Written request a
Count the lines of the listing below that contain the string "Task", and give only that number.

Excerpt
--- Begin ---

This is the concluding paragraph.

Cars account for 61 per cent of surface transport emissions, HGVs only 17 per cent, buses 3 per cent, and rail 2 per cent (CCC, December 2020) so for cost/benefit it cannot be worthwhile switching to hydrogen fuel cell buses and trains. Through any impartial lens of engineering science, hydrogen fuel cell cars do not appear to be a transport winner and the Government should revisit decisions it has made about related funding. But then there is political virtue signalling.

It is a must-read contribution to the debate, as to whether hydrogen or battery power, is best for surface transport.

I don’t believe there is a simple answer, because for some applications, battery electric power is not feasible because of reasons of power or range.

  • Would a battery-electric truck, be able to haul a forty-four tonne load between the Channel Tunnel and Scotland?
  • Would a battery-electric locomotive be able to haul a thousand tonne aggregate or stone train for anything but a few tens of miles?
  • Is it possible to design a a battery-electric double-deck bus, that can carry seventy passengers?

I believe there are applications, where battery-electric is not a feasible alternative to the current diesel traction.

It is worth noting, that truck-maker; Daimler is planning to have both battery and hydrogen heavy trucks in its product line.

Users will choose, what is the best zero-carbon transport for their needs.

The Black Cab Driver’s Answer

It is always said, that, if you want to know the answer to a difficult question, you ask the opinion of a black cab driver.

--- End ---

Dataset rows
--- Begin ---

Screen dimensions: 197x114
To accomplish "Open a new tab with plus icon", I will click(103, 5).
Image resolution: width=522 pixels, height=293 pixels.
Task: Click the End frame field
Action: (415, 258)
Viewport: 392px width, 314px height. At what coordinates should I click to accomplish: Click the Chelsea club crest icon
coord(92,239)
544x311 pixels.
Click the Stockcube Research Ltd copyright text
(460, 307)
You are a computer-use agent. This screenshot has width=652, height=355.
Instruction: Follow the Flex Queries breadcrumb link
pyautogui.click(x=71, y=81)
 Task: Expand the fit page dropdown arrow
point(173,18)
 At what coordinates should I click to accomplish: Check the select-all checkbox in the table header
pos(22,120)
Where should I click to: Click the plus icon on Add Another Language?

--- End ---

Written request b
For each statement, answer yes or no according to the excerpt on hydrogen and battery transport above, and quote the words from it that decide: (i) Cars account for 61 per cent of surface transport emissions. (ii) Daimler plans to offer only battery-powered heavy trucks. (iii) Buses produce a larger share of surface transport emissions than HGVs.

Full output a
2

Full output b
(i) Yes: "Cars account for 61 per cent of surface transport emissions"
(ii) No: "Daimler is planning to have both battery and hydrogen heavy trucks in its product line"
(iii) No: "HGVs only 17 per cent, buses 3 per cent"